What can I do to get better, because the more I fail at it the more upset I get,and fail again and again.I wish I could somehow practice on a doll or something?


Specializes in ER. Has 5 years experience. 1,078 Posts

1. float it in.

2. use as short a cath as you can find. 3/4 inch will never thread.

3. don't try to draw from it. vein will collapse.

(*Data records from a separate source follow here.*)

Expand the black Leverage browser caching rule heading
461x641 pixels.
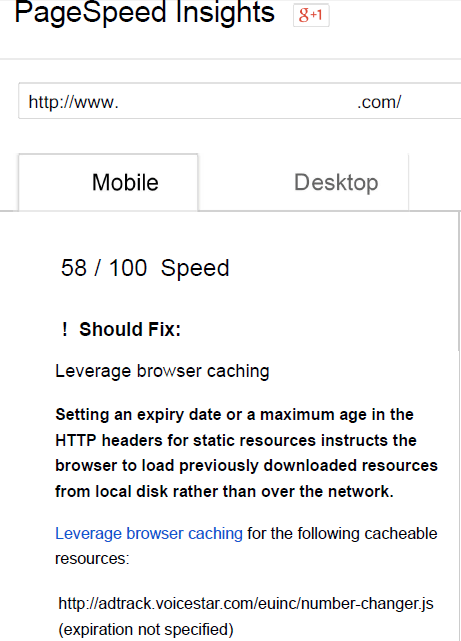click(162, 371)
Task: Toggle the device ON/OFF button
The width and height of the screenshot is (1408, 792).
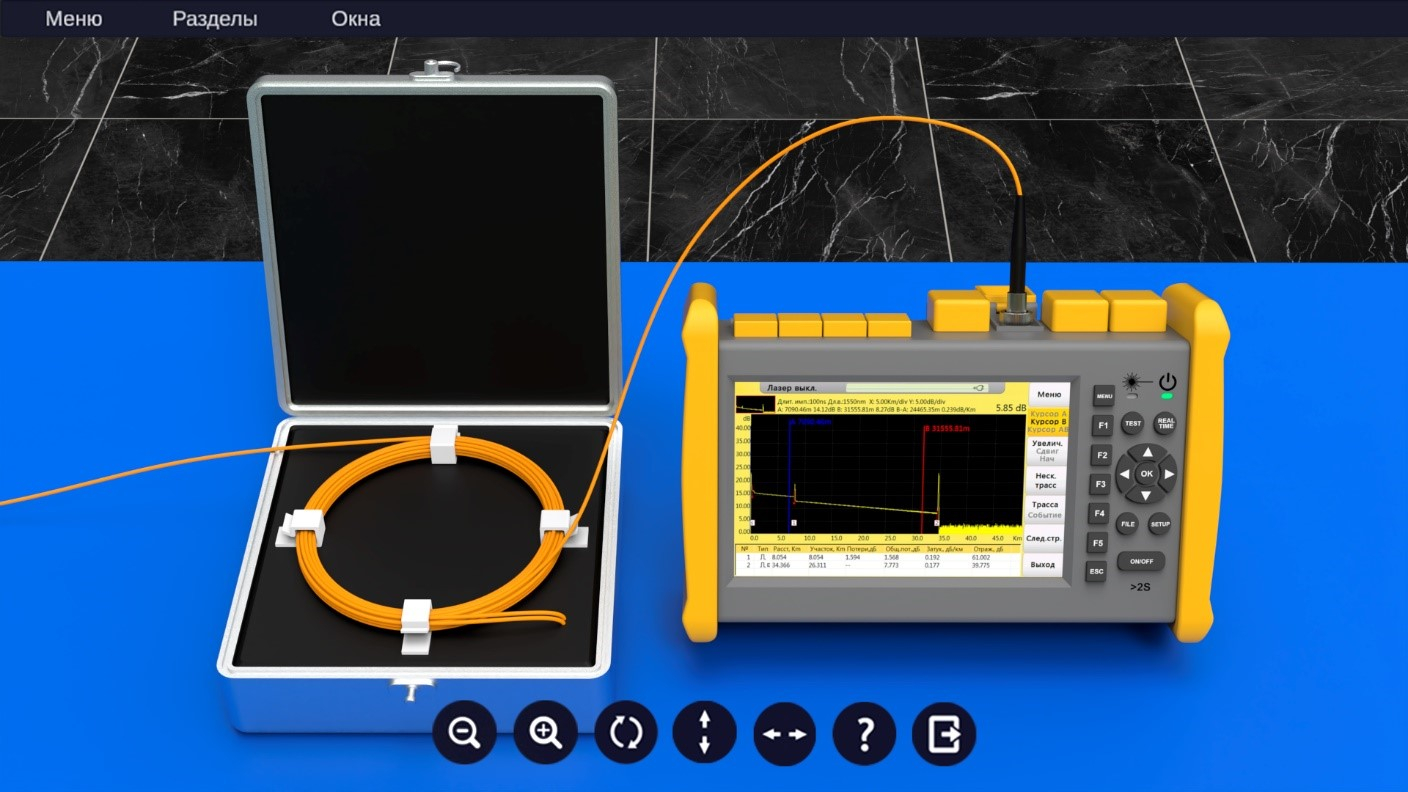Action: [1141, 561]
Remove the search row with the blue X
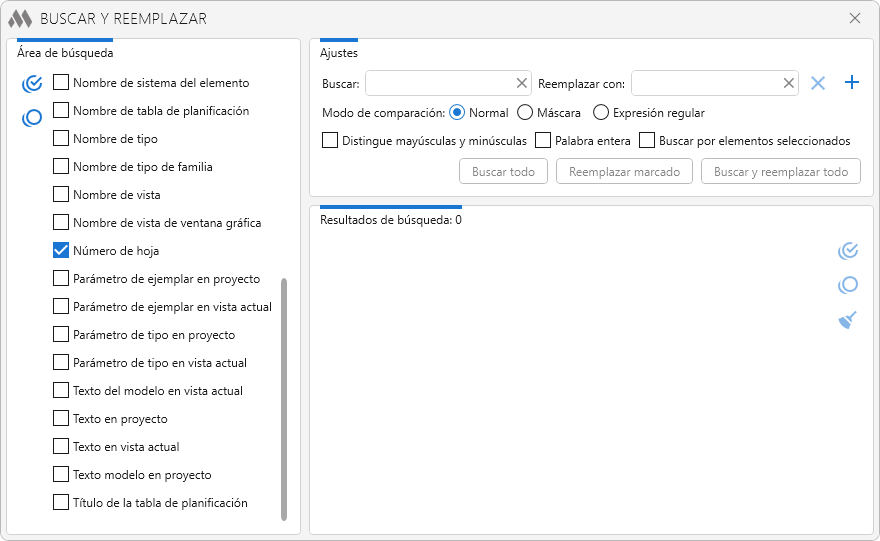The image size is (880, 541). click(x=818, y=83)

4. get lots of helpers. get rid of the parents if they can't help.

canoehead, BSN, RN

Specializes in ER. Has 30 years experience. 6,837 Posts

My advice is to go slowly, half speed, and tell the parents up front that you take a long time looking and touching so you get the very best spot possible. No tourniquet, usually the helper will be holding the limb tightly enough to pop veins, and they collapse on me if the tourniquet is too tight. Your helper is adjustable mid-poke if the patient's arm turns blue. Use a chair, and sit if possible for the stick. Get everything ready, tape, arm splint, and have it within arms reach. As you put the needle in be aware that the tiny 24G will give you flash a lot slower than a big 18G, and you won't feel a pop as you go in. It's easy to go through a vein even if you are moving slowly, so if you get a flash and it stops, take the needle out of the catheter, then pull the catheter back very slowly until you see flash again, and then advance it. You should still have blood flowing back, and you've advanced further into the vein than your initial poke, so the IV will work without puffing up.

brillohead, ADN, RN

Specializes in Cardio-Pulmonary; Med-Surg; Private Duty. Has 5 years experience. 1,781 Posts

If parents are a PITA or just plain make you nervous when they watch, you can ask them to step out because you "don't want the child to associate Mommy/Daddy with getting poked" -- the parents can come in and give comfort to make it all better afterward.

Kinda like how they don't do procedures/treatments on the child in their hospital room, but rather in a separate procedure room in the Peds unit... this way their regular hospital room is a "safe haven" from all the scary/painful stuff that gets done to them while they are there.